After the Fed’s July 30 meeting, Fed fund futures reduced the chances of a September cut from around 65% to 45%.

“We believe that risk uncertainty and balance will ensure that most of the committees will remain in standby mode for at least a few months. The next rate cut will not come until December.”

How do high interest rates affect consumers?

For millions of Americans, that means relatively high borrowing costs for car loans, credit card balances, mortgages and other debts for at least several months. But that also means that the bank savings rates are high for older people and others who rely on bond assets.

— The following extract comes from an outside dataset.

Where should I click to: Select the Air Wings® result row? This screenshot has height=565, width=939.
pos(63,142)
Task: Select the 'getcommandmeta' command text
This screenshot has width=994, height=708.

With the already slowing job markets and the economy, the Fed chief previously acknowledged that authorities are likely to be cutting as inflation has eased, but is waiting to see how much President Donald Trump’s cleaning fees are feeding consumer prices.

That may take a while.

The Fed will lower rates to bolster a drooping economy, keep them longer to raise rates and lower inflation.

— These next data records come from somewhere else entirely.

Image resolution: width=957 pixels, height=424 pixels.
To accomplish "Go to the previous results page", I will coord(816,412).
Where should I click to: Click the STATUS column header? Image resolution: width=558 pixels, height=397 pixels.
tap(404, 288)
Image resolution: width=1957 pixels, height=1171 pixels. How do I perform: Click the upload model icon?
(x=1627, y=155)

Here’s why I think Powell has sent a careful message about lowering rates in the short term:

  • Powell noted that while the labour market is meeting the Fed’s full employment target, the unemployment rate is only 4.1% – inflation is 2.7%, still surpassing the 2% target. “That’s my way of thinking, and now I want a modest, restrictive attitude, a modest, restrictive attitude,” he said.
  • Despite the Fed’s higher interest rates than usual, “the economy is not working like (in some cases) restrictive policies are inappropriately hampered,” Powell said. The Fed chief doesn’t sound concerned that high prices are hurting consumers and businesses. “It suggested he rarely (trimming the rate) right away,” said Samuel Tomes, an economist at Pantheon Macroeconomics.
  • Job growth is slowing, but Powell noted that growth in labor supply has also been downshifted due to Trump’s crackdown on immigration. It has stabilized unemployment at a low level, and Powell said unemployment should be the Fed’s main focus. In other words, a decline in unemployment rate could prevent the Fed from being cut short immediately despite poor job acquisitions, Pierce said.
  • Powell initially seemed to throw bones at rate cut supporters. “The reasonable basic case is that the impact on inflation may be short-lived, reflecting one-off changes in price levels,” he said. That sounds like the rate cut might be around the corner. But he later said, “It could also be that the inflation effect could become more permanent, and that could be a risk of being evaluated and managed.”
  • By September, “The idea is that in our view it is not sufficient to convince the committee that tariffs are proven to be one lift into inflation, or that the labour market is crucially weakened to ease policy,” Pierce wrote.
  • Powell said the impact of tariffs on inflation could take a little longer. “We’re away from seeing where things settle,” he said. “I don’t feel like I’m near the end of that process.”
  • Tariffs have not started pushing prices up, Powell said the Fed is already “seeing” inflation on goods by not raising prices. “It could be a pushback to people who might want a lower fee right now,” wrote Michael Ferroli, an economist at JP Morgan Chase.